Please count the lines in the data below that mention the word "agent", then give only the total.
── ENTRIES SUPPLIED ──
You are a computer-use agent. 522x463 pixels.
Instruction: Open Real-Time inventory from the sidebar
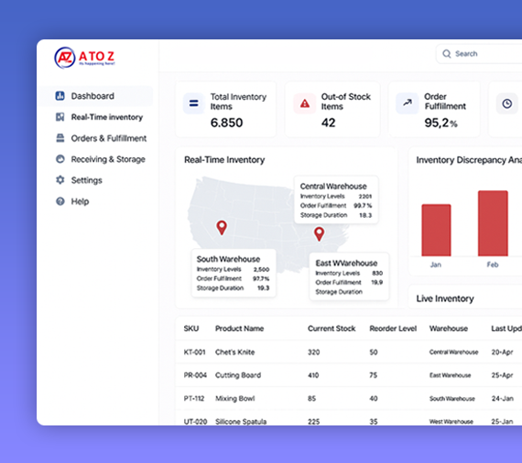[x=99, y=117]
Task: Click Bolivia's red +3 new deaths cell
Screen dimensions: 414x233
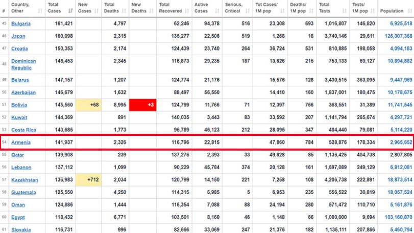Action: click(x=142, y=105)
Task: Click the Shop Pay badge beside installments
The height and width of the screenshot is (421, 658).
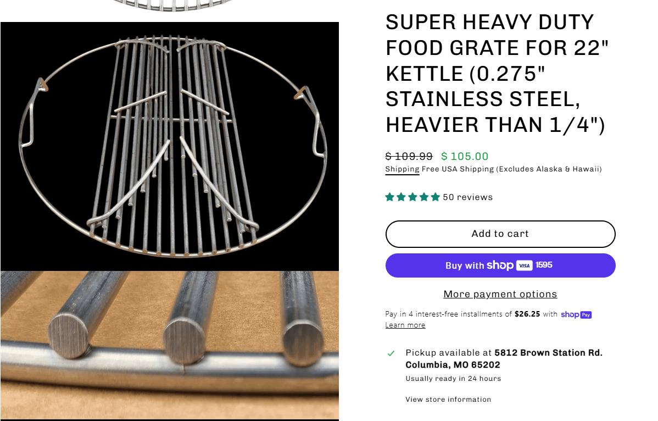Action: [576, 314]
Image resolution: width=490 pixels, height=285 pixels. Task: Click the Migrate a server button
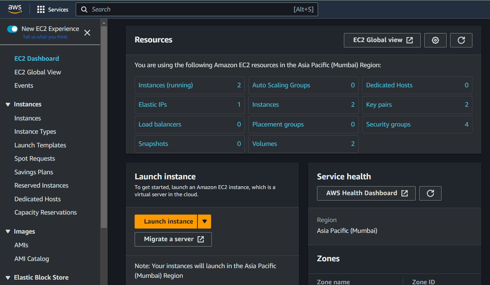[x=173, y=239]
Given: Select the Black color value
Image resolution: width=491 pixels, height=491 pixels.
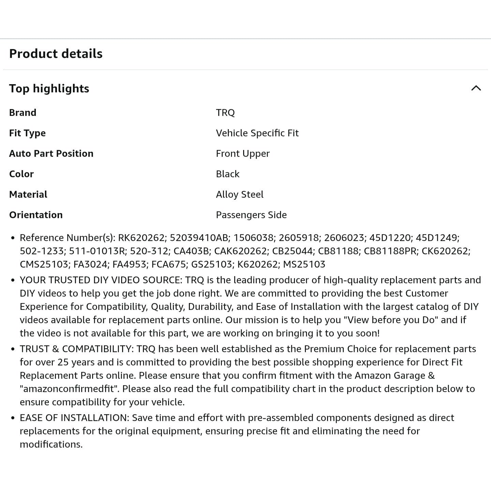Looking at the screenshot, I should 227,174.
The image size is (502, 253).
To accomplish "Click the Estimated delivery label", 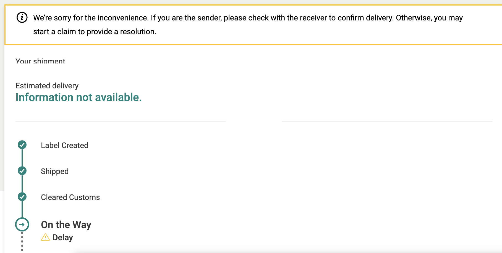I will click(x=47, y=86).
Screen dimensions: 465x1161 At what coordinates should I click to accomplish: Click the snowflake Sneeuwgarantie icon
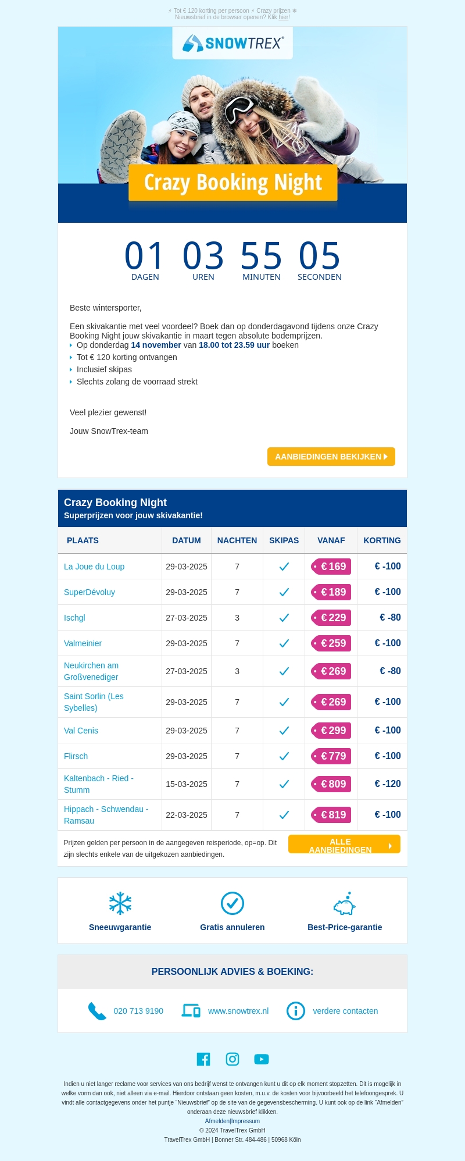pos(120,903)
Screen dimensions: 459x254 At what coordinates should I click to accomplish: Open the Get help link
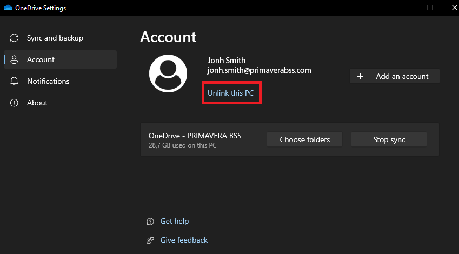coord(175,221)
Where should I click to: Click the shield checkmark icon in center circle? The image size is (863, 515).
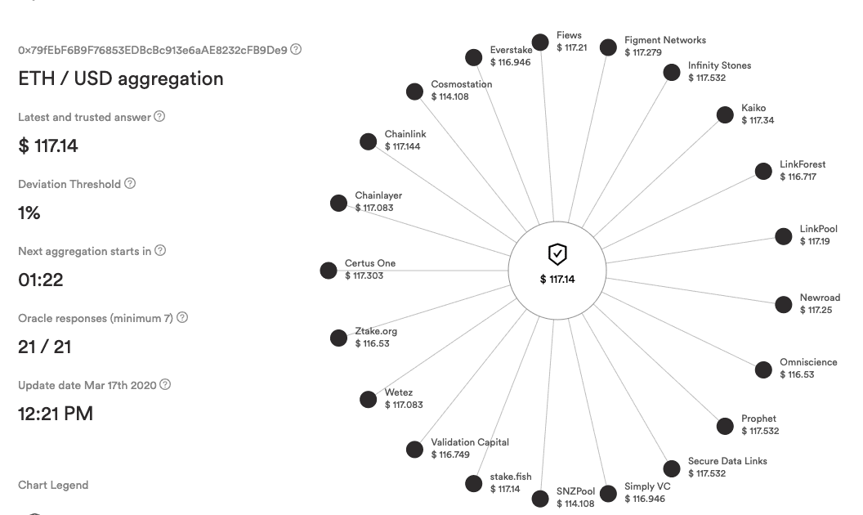coord(557,254)
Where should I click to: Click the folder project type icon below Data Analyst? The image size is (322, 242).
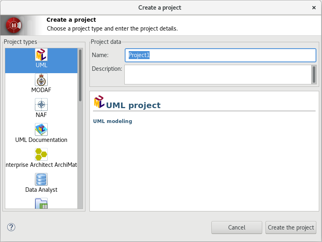click(41, 203)
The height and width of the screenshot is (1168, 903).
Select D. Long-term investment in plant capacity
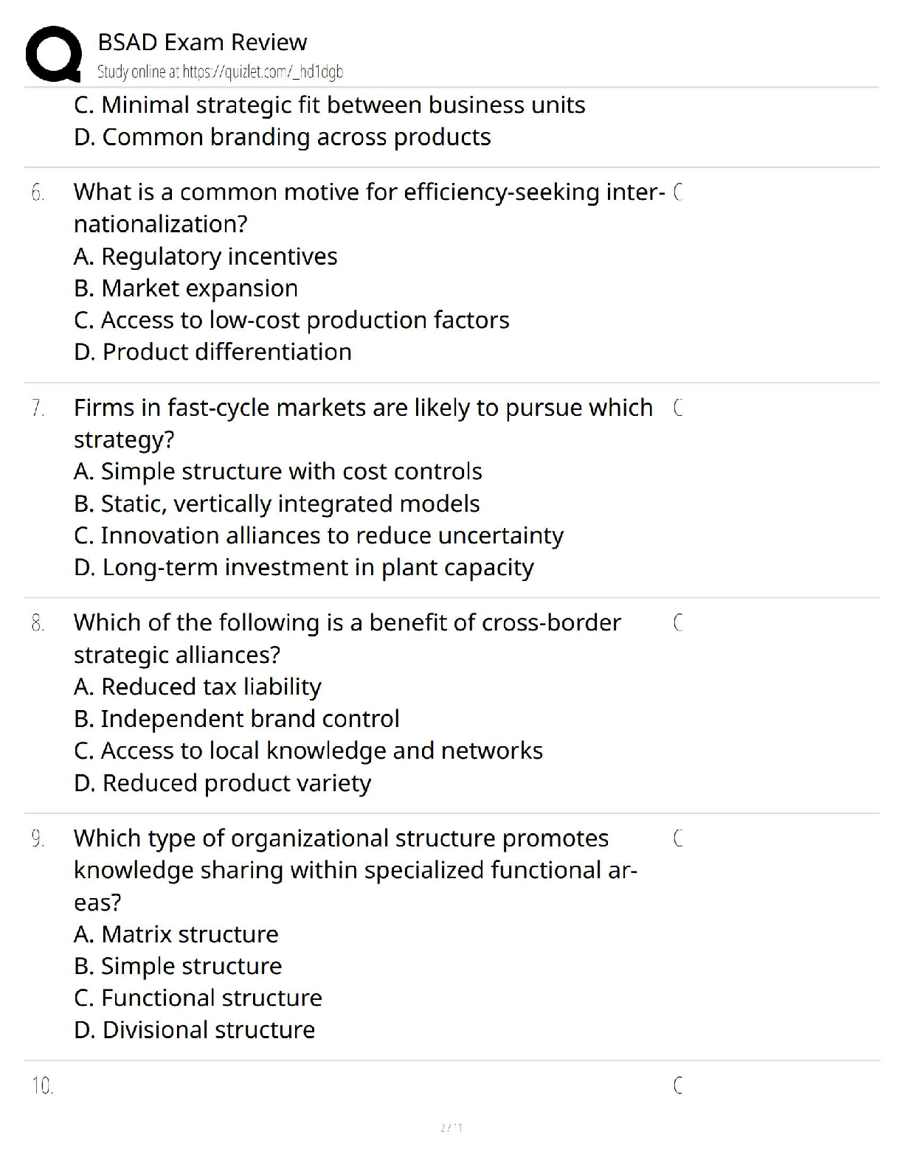pyautogui.click(x=303, y=567)
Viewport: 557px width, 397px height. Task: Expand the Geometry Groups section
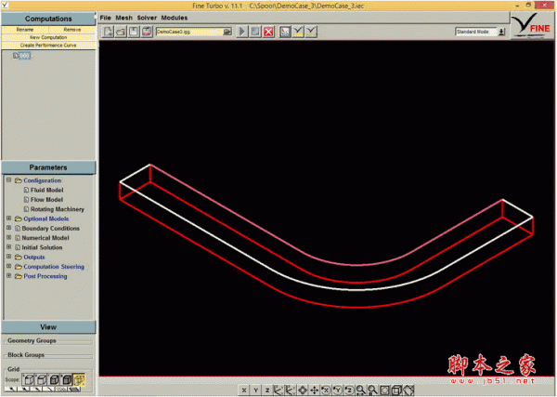(x=32, y=341)
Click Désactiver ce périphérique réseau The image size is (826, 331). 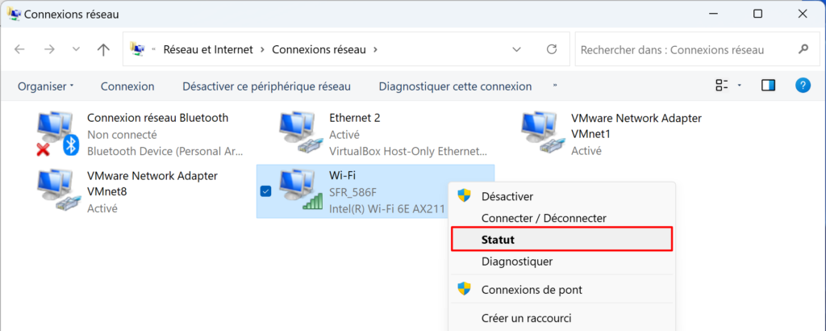(x=266, y=86)
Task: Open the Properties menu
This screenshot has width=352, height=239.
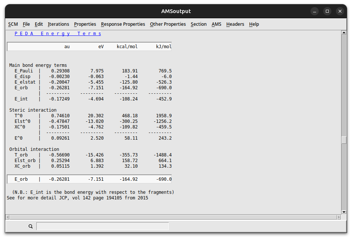Action: 85,24
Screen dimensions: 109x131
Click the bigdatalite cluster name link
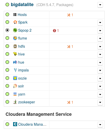[x=22, y=5]
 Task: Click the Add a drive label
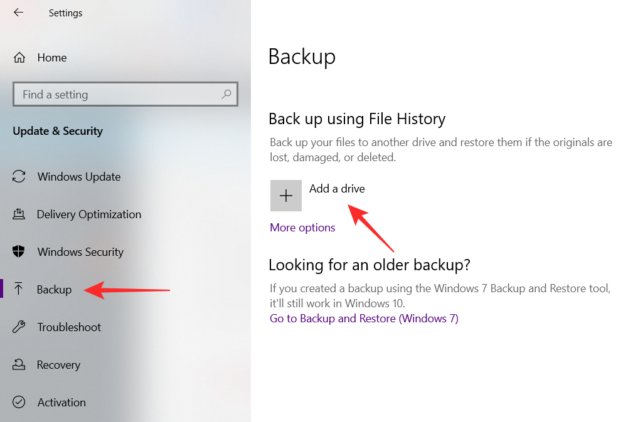click(337, 189)
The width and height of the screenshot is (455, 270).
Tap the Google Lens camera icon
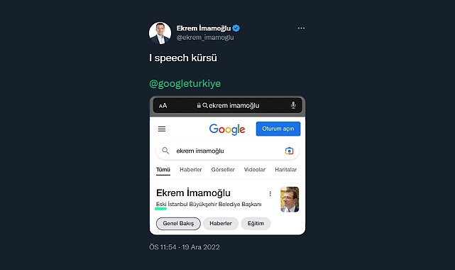(x=290, y=151)
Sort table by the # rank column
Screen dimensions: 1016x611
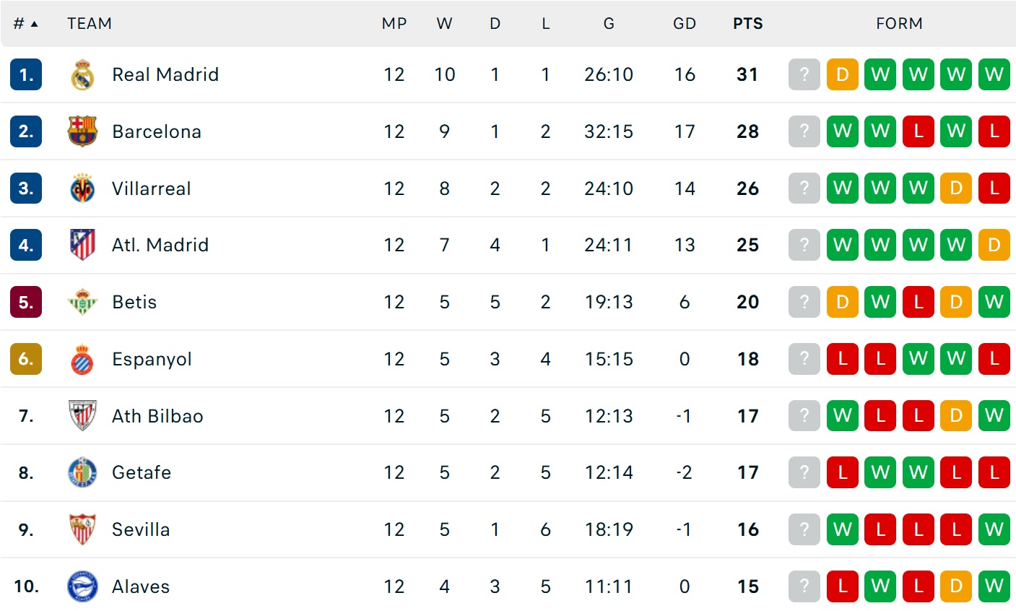[x=25, y=24]
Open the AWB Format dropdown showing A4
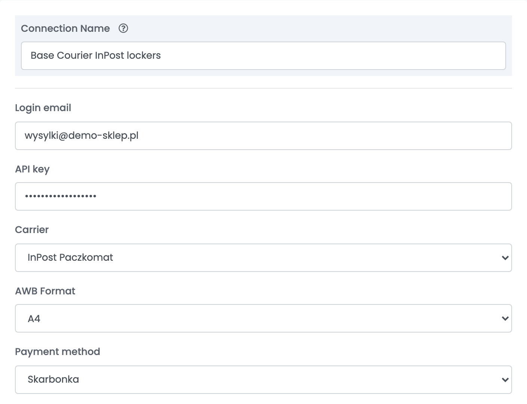 coord(264,318)
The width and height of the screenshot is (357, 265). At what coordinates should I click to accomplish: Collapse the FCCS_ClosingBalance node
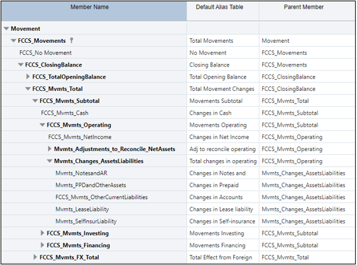pos(20,65)
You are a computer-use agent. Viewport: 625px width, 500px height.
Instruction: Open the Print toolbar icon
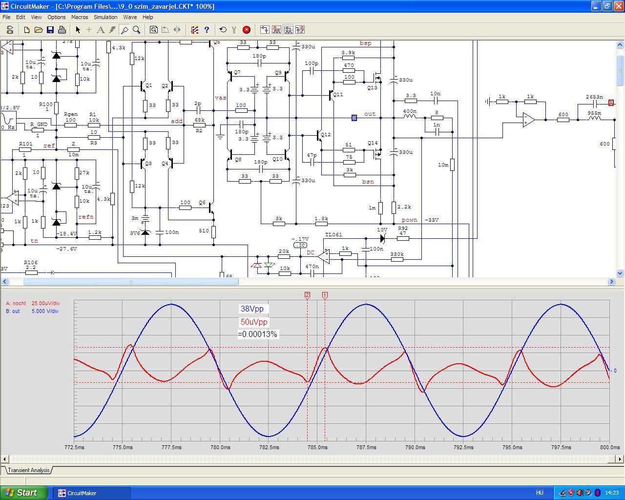(62, 30)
───
ANSWER BOX
2